Wednesday was the ninth time Danny Jansen’s caught Thornton this season. He was also behind the plate for his last two outings in Boston and Houston, when the right-hander was at his best. Jansen doesn’t think there was that much difference in the way Thornton pitched in any of the outings. Some tough battles with tough hitters, a wrong pitch at a wrong time.
But that’s how thin the margin for error can be in the majors. Particularly against an elite lineup like New York’s. Jansen figured they’d devised a solid game plan coming into the start, and still felt that way afterwards. Maybe it would have worked out differently on another day. Separating the results from the process like that is part of the learning curve Thornton was talking about.
"This is a team where you can get on them with fastballs. So, we tried exploiting that. They just laid off some tough, close pitches inside — they battled. And Trent did, too. I thought he did a good job today. I mean, the kid went out there and battled his heart out," Jansen said. "You see him developing. He’s really grown. You see him now really mixing in cutters on both sides. His fastball’s kind of developing a little two-seam in on guys. And then just a good mix of his slider and his curveball. He’s got a good mix. And right now he’s just continually figuring out how best to use it."

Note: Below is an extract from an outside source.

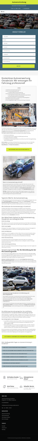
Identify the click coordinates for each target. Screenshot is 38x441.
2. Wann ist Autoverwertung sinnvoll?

Remember, these are the kind of growth starts Thornton was meant to be having in triple-A, before the Blue Jays rotation collapsed and he ended up pitching the second-most innings on the team through the season’s first half. Thornton was supposed to be learning these lessons against minor-leaguers, not against a top-five MLB offence.
But if this Blue Jays season is about anything, it’s testing young players in the majors, allowing them to gain experience, and letting them learn from their mistakes. Thornton’s done all of the above over his first handful of big-league starts. He’s shown his team a lot. And how he learns and bounces back from Wednesday’s rough ride will show even more.
"It’s just a kid, man. And he’s a tough kid, you know? He’s getting used to pitching in the big leagues and he knows what he needs to do now," Montoyo was saying before the game. "For a young guy, first time in the big leagues? The kid deserves a lot of credit for what he’s doing."